Next, the conductive film 42 including tungsten and the like is formed all over as shown in FIG. 4D. The conductive film 42 and the embedding material 41 formed in the peripheral circuit region are removed by an etching and the interlayer dielectric film 23 and the contact plugs 35 are subsequently formed, whereby the structure shown in FIG. 3 is obtained.

As described above, since the embedding material 41 is slimmed also in the present embodiment, the margin between ones of the contact plugs 35 located at the end and the embedding material 41 is enlarged. Therefore, the chip size can be reduced using this margin. Further, since the side surface 41A of the embedding material 41 is flattened, seams are less likely to be formed in the interlayer dielectric film 23 and defects in the contact plugs 35 resulting from seams can be prevented.

Although this invention has been disclosed in the context of certain preferred embodiments and examples, it will be understood by those skilled in the art that the inventions extend beyond the specifically disclosed embodiments to other alternative embodiments and/or uses of the inventions and obvious modifications and equivalents thereof. In addition, other modifications which are within the scope of this invention will be readily apparent to those of skill in the art based on this disclosure. It is also contemplated that various combination or sub-combination of the specific features and aspects of the embodiments may be made and still fall within the scope of the inventions. It should be understood that various features and aspects of the disclosed embodiments can be combined with or substituted for one another in order to form varying mode of the disclosed invention. Thus, it is intended that the scope of at least some of the present invention herein disclosed should not be limited by the particular disclosed embodiments described above.

Claims

1. An apparatus comprising:

a plurality of cell capacitors arranged in a memory cell array region of a semiconductor substrate, each of the plurality of cell capacitors having a first electrode, a second electrode and an insulating film therebetween to electrically disconnect the first and second electrodes;

a first conductive member including the plurality of cell capacitors therein, the first conductive member being electrically connected in common to the first electrodes of the plurality of cell capacitors; and

a second conductive member formed on an upper surface of the first conductive member, a material of the second conductive member being different from that of the first conductive member,

wherein a side surface of the first conductive member is free from the second conductive member.

2. The apparatus of claim 1, further comprising an insulating member covering the second conductive member and the side surface of the first conductive member.

3. The apparatus of claim 2, further comprising:

a wiring pattern formed in a peripheral circuit region of the semiconductor substrate adjacent to the cell array region; and

a contact plug electrically connected to the wiring pattern so as to penetrate the insulating member.

4. The apparatus of claim 1, wherein the first conductive member comprises polycrystalline silicon.

5. The apparatus of claim 1, wherein the second conductive member comprises tungsten.

6. The apparatus of claim 1, wherein the side surface of the first conductive member is substantially flat.

7. The apparatus of claim 6, further comprising a beam insulating film extending in a direction substantially parallel to the semiconductor substrate to support the plurality of cell capacitors extending in a direction substantially perpendicular to the semiconductor substrate,

wherein the beam insulating film projects toward the side surface of the first conductive member from ones of the cell capacitors located at an end of the memory cell array region.

(Entries on locating words and elements)

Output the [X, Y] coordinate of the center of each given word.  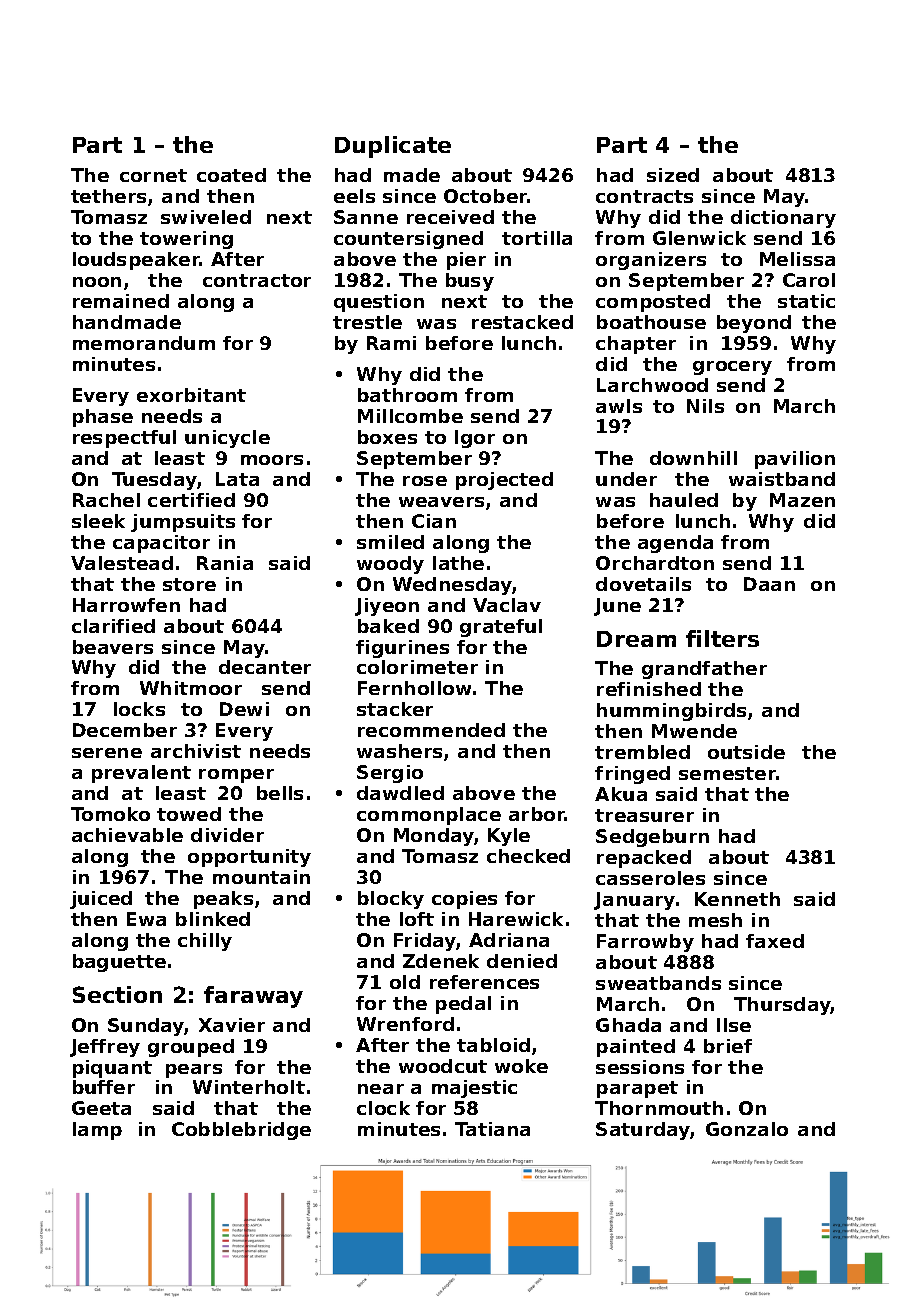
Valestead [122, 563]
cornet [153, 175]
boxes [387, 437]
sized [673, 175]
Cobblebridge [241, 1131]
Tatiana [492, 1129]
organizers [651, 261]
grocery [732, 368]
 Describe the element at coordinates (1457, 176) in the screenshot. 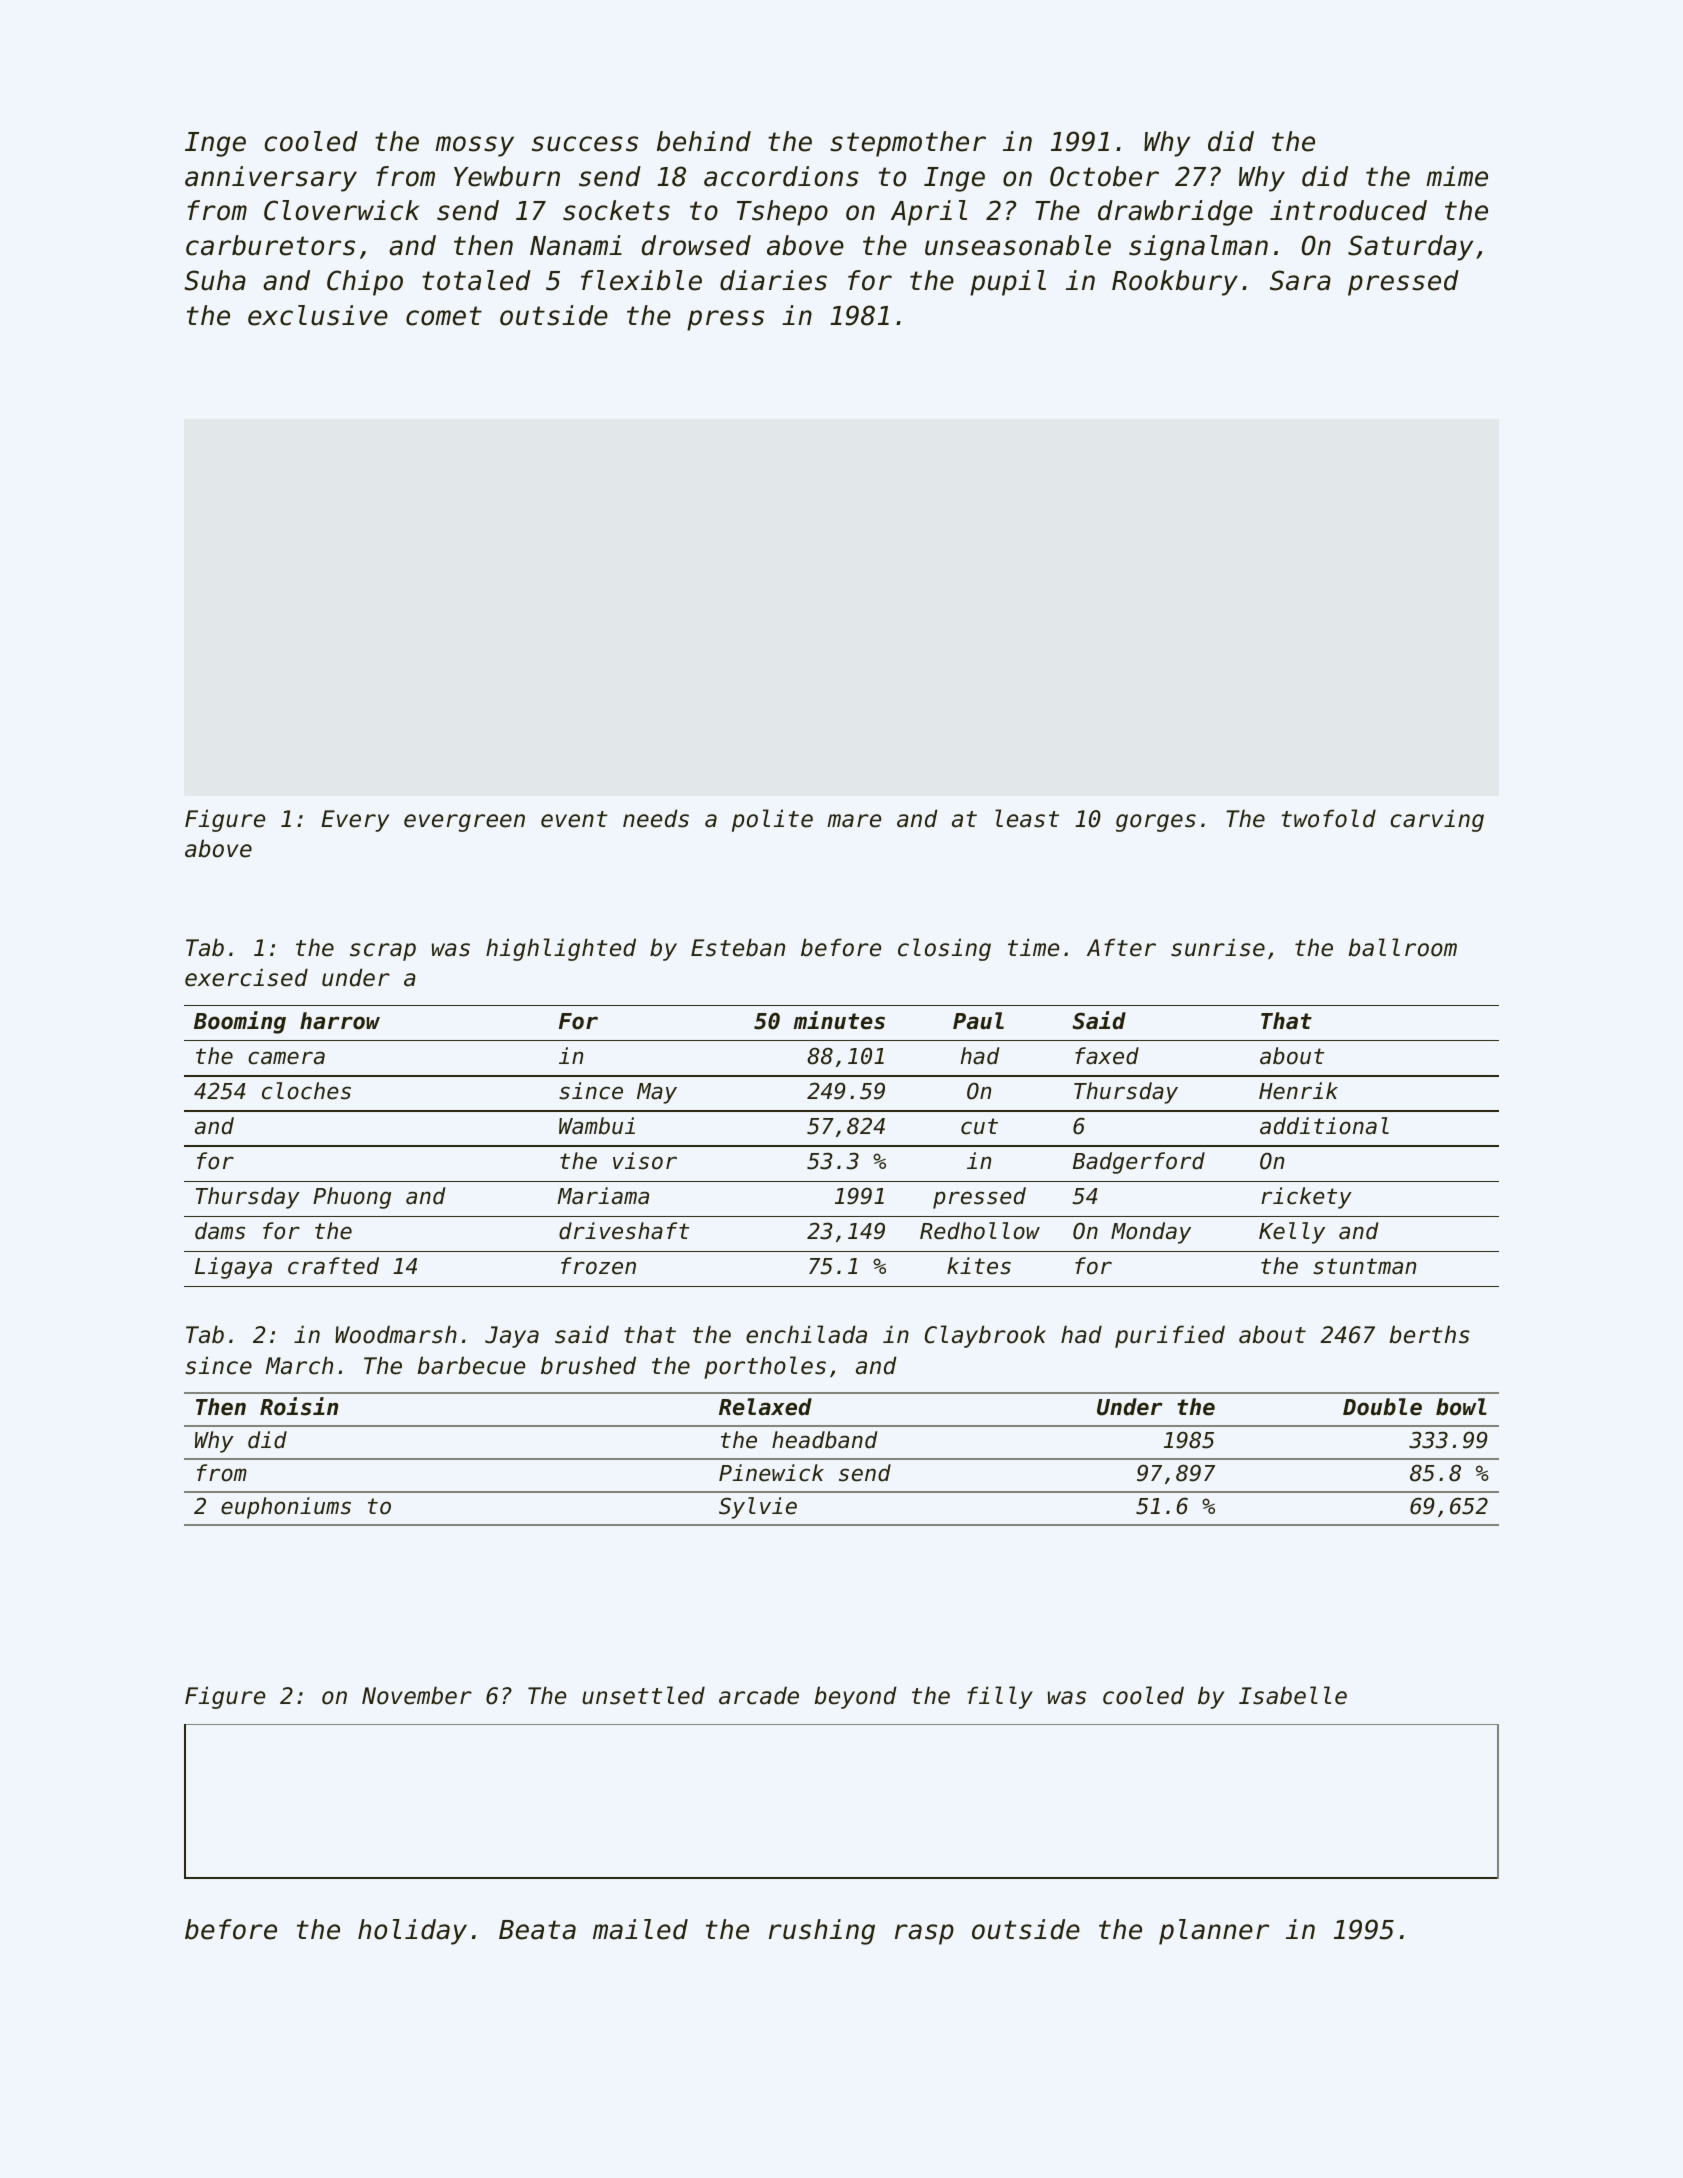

**Tasks**
**A)** Which claims in the patent excerpt refer directly back to claim 1? Give their numbers.
**B)** Answer these questions about the patent excerpt, one per line:
(i) What metal is named as part of the conductive film 42?
(ii) According to claim 4, what does the first conductive member comprise?
(iii) Because the side surface 41A is flattened, what is less likely to form in the interlayer dielectric film 23?
**C)** Pick up the patent excerpt after its last sentence and write the next part.
The listing is separate material from the patent excerpt.

**Answers to the exercises**
**A)** Claims 2, 4, 5, and 6.

**B)**
(i) Tungsten.
(ii) Polycrystalline silicon.
(iii) Seams.

**C)**
8. A method comprising:

forming a plurality of cell capacitors in a memory cell array region of a semiconductor substrate, each of the plurality of cell capacitors having a first electrode, a second electrode and an insulating film therebetween to electrically disconnect the first and second electrodes:

forming a first conductive member to include the plurality of cell capacitors therein such that the first conductive member is electrically connected in common to the first electrodes of the plurality of cell capacitors;

forming a second conductive member comprising different material from the first conductive member on upper and side surfaces of the first conductive member,

forming a mask on an upper surface of the second conductive member without covering a side surface of the second conductive member,

removing a part of the second conductive member formed on the side surface of the first conductive member by using the mask to expose the side surface of the first conductive member; and

removing a surface layer of the side surface of the first conductive member by using the mask.

9. The method of claim 8, wherein the removing the second conductive member is performed by an isotropic etching.

10. The method of claim 9, wherein the removing the first conductive member is performed by an anisotropic etching.

11. The method of claim 10, wherein the removing the first conductive member is performed until the first conductive member formed on a peripheral circuit region of the semiconductor substrate adjacent to the cell array region is removed.

12. The method of claim 8,

wherein the first conductive member comprises polycrystalline silicon, and

wherein the second conductive member comprises tungsten.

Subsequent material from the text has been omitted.